Background Ambulatory blood pressure monitoring (ABPM) measures blood pressure (BP) over a prolonged period and has been shown to be superior to office BP for the prediction of clinical events. In particular, night-time systolic BP is a stronger predictor than systolic daytime BP. It is not yet clear if night-time BP should be a specific therapeutic target although some studies have demonstrated promising results. Subclinical cardiovascular disease is a prognostic marker for future cardiovascular events. Our aim is to examine the association of night-time systolic BP with subclinical cardiac dysfunction measured by global longitudinal strain (GLS) and subclinical vascular damage measured by carotid intima media thickness (CIMT) and carotid plaques.
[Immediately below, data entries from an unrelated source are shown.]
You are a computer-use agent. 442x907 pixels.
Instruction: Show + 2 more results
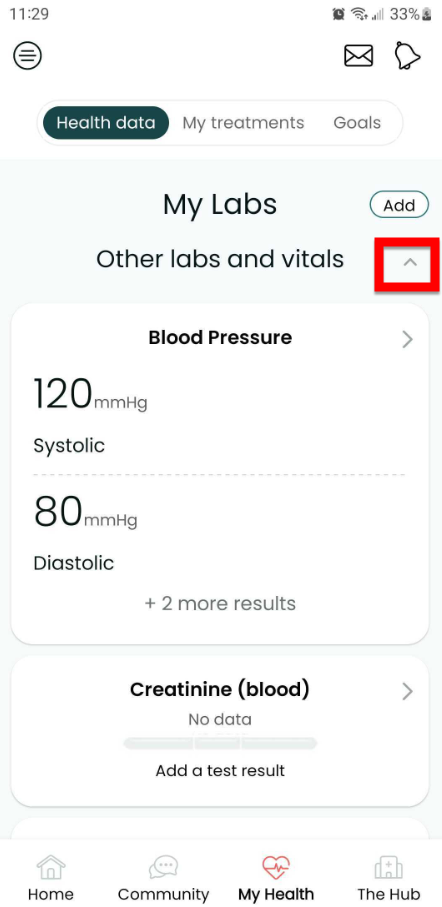(x=220, y=603)
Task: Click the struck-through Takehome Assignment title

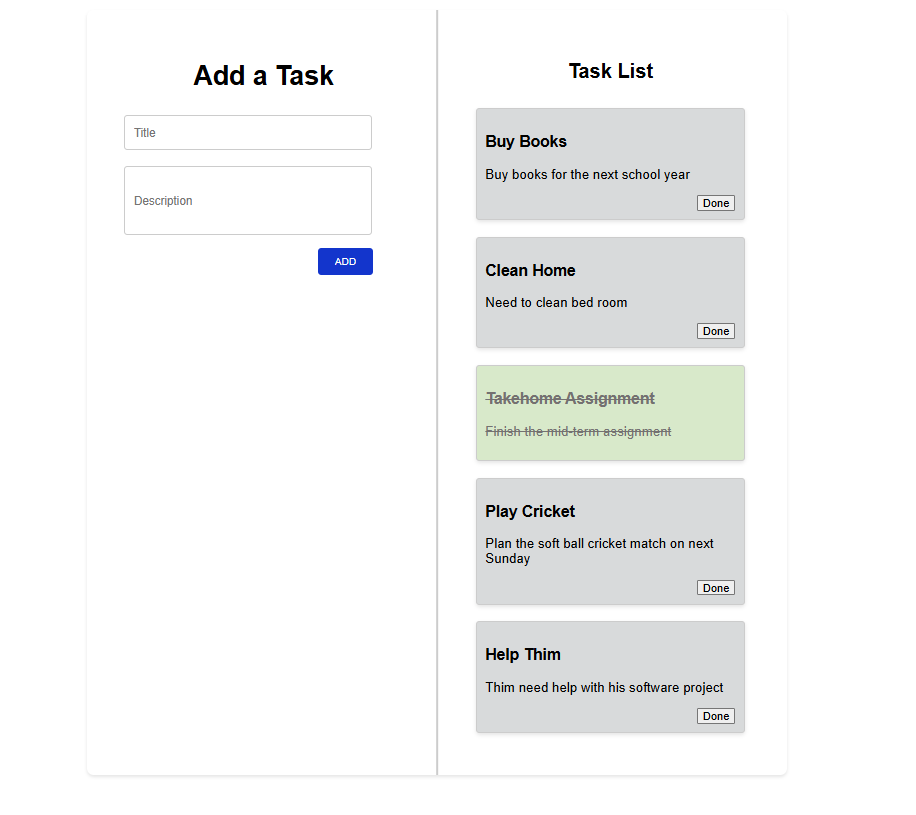Action: pyautogui.click(x=570, y=399)
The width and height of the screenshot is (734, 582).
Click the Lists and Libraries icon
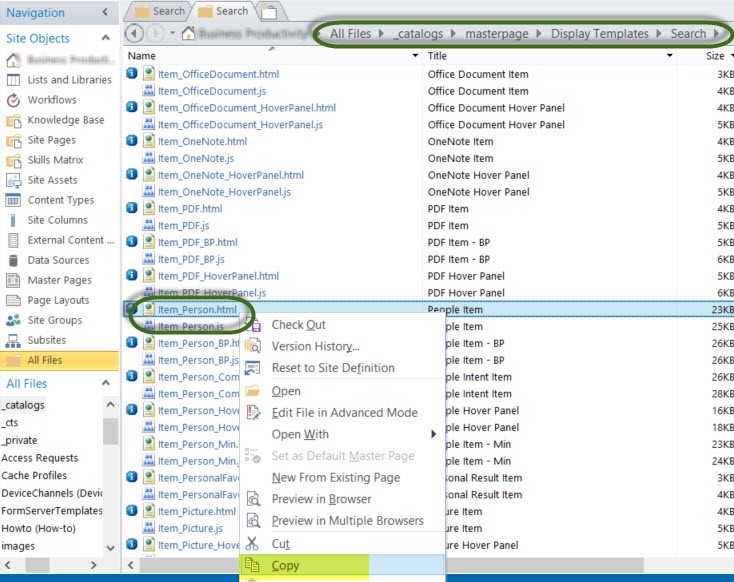click(14, 80)
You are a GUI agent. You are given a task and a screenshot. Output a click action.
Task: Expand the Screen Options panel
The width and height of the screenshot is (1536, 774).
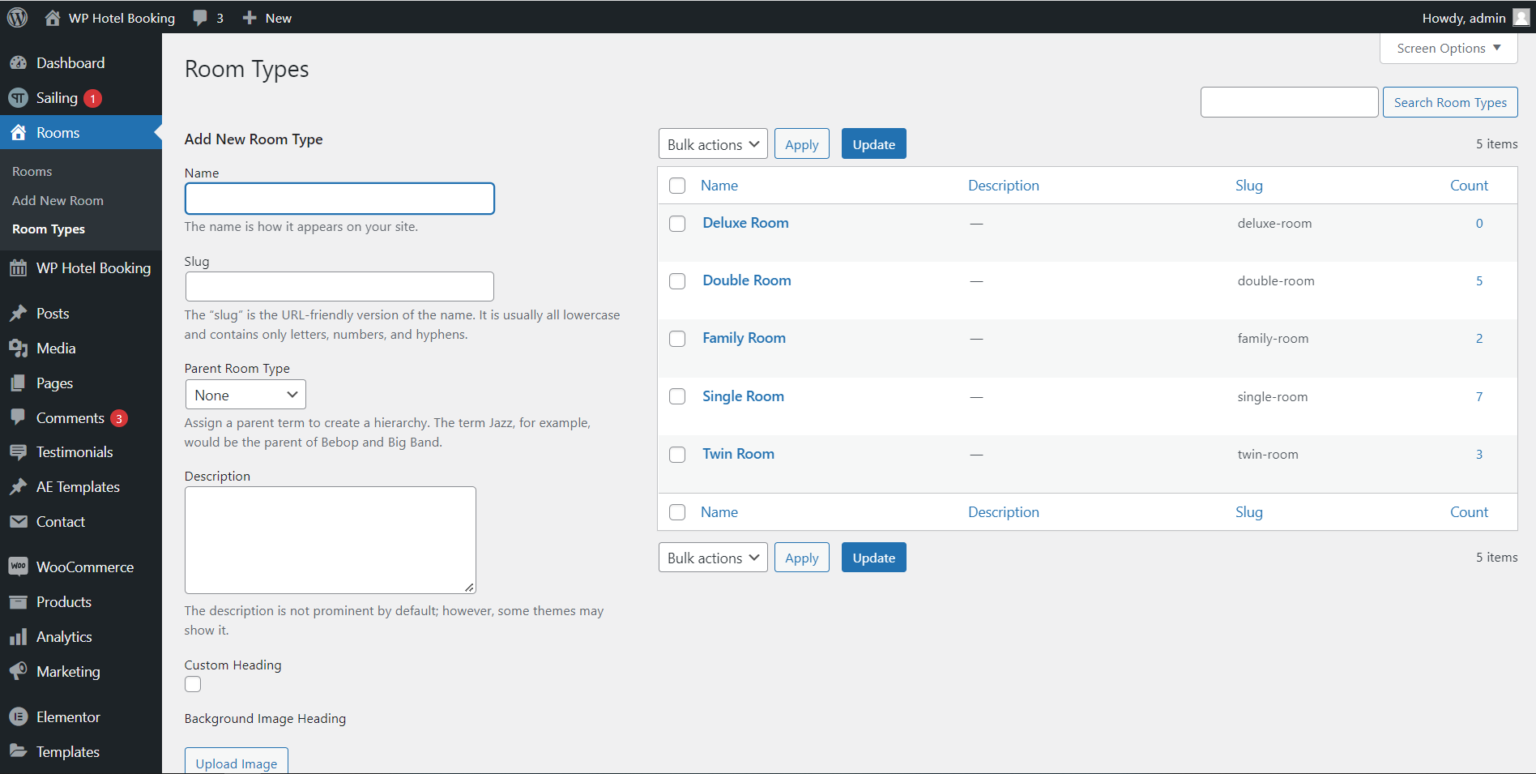pyautogui.click(x=1448, y=48)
Methods In 2014 a random sample of 80 individuals, stratified by BP status at baseline recruitment to the Mitchelstown Cohort Study, were invited to undergo repeat ABPM, echocardiogram and carotid ultrasound. ABPM was performed using the Spacelabs 90217 monitor. GLS was measured by speckle-tracking analysis of echocardiogram images carried out on a Philips iE33 ultrasound machine. Mean CIMT was measured at the distal 1 cm of the common carotid artery. Still images were taken from 3 angles on both sides of the neck using a Philips Cx50 ultrasound machine. The presence of carotid plaques was recorded. Philips QLAB cardiac and vascular ultrasound quantification software was used for analysis. The association of night-time systolic BP with GLS, CIMT and carotid plaques was assessed using linear and logistic regression.
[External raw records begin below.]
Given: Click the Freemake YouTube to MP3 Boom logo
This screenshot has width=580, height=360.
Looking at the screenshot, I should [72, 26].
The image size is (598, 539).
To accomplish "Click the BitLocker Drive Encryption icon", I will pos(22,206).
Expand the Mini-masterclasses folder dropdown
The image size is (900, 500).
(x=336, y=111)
Results Fifty (response rate 63%) individuals took part in this study. In univariable models night-time systolic BP was significantly associated with GLS (Beta coefficient 0.85 for every 10 mmHg rise, 95% CI 0.3–1.4) and carotid plaques (OR 1.9 for every 10 mmHg rise, 95% CI 1.1–3.2). Univariable analysis of daytime systolic BP did not demonstrate any statistically significant associations. In age and sex adjusted models, the association for night-time systolic BP and GLS remained significant (Beta coefficient 0.7 for every 10 mmHg rise, 95% CI 0.1–1.3). The association for carotid plaques was no longer statistically significant. In multivariable models findings were diminished.

Discussion Our results support an association between night-time systolic BP and subclinical cardiac and vascular disease. However this is a small study which limits generalisability and the sample size may have provided insufficient power to detect true associations between night-time systolic BP and target organ damage in multivariable models and CIMT in particular. The use of ABPM and ultrasound technology may help guide therapeutic decisions in those with hypertension. When assessing ABPM results the absolute night-time BP seems to be the most important parameter but ultimately a large randomised controlled trial involving chronotherapy is necessary to fully address this.